--- THE INPUT Enclosed Below ---

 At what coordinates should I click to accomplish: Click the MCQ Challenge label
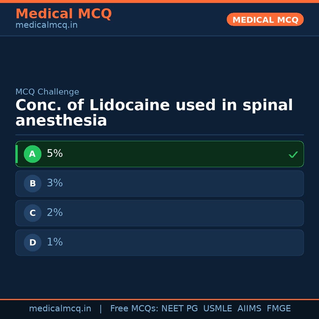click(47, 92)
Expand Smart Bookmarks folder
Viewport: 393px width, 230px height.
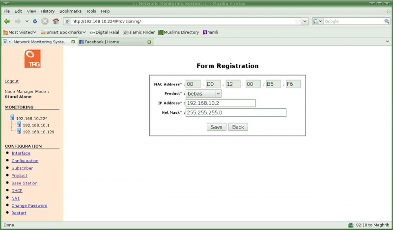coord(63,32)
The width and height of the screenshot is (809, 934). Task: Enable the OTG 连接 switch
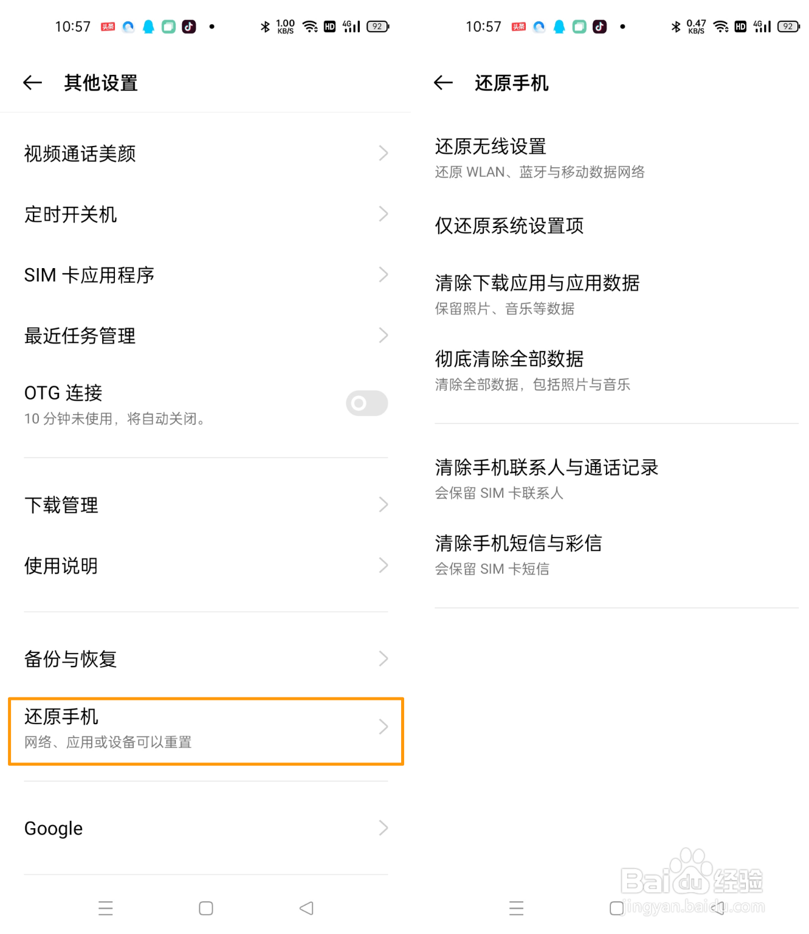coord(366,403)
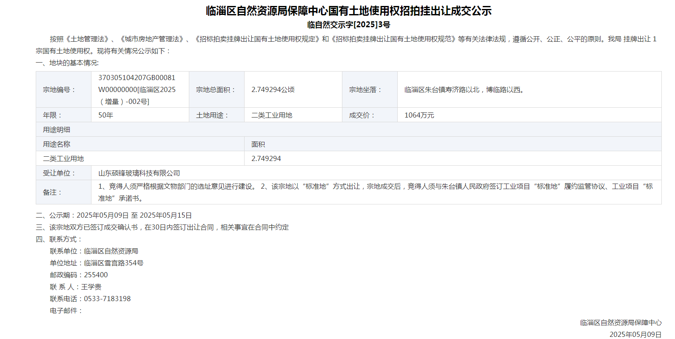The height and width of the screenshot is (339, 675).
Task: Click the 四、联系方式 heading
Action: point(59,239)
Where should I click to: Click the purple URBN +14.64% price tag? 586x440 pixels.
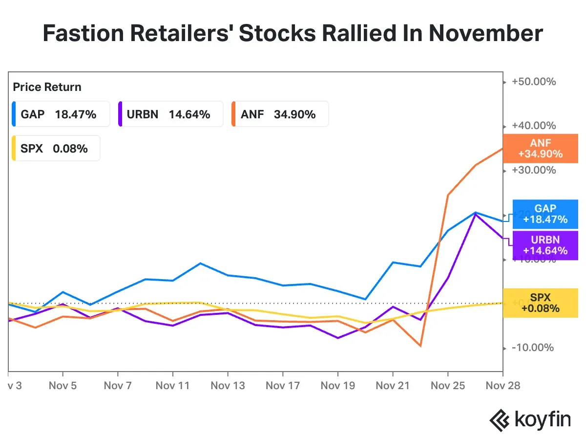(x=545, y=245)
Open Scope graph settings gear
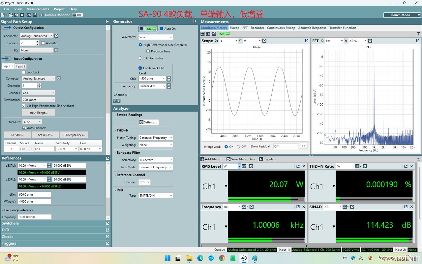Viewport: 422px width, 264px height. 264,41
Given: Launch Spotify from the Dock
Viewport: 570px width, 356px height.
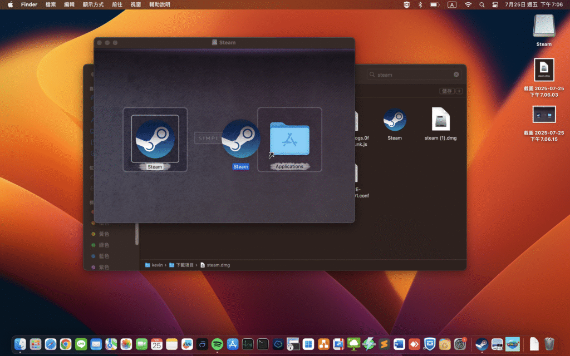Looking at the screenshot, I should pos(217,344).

--- End of Enclosed THE INPUT ---
--- THE INPUT Enclosed Below ---

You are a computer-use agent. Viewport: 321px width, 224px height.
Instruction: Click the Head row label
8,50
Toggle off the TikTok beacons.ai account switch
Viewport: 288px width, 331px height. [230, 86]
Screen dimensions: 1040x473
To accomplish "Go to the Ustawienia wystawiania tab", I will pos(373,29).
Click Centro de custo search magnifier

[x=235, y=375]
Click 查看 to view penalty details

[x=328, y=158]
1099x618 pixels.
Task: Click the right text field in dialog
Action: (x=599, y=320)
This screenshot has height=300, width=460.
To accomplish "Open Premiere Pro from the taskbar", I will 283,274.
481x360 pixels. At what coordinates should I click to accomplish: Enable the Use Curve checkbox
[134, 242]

--- End of Enclosed THE INPUT ---

▸ EXERCISE INSTRUCTIONS
Scan the material above for "will". Copy every line where it appears.

▸ FINISHED EXERCISE
To accomplish "Go to the Ustawienia wystawiania tab", I will pos(373,29).
To accomplish "Open Premiere Pro from the taskbar", I will 283,274.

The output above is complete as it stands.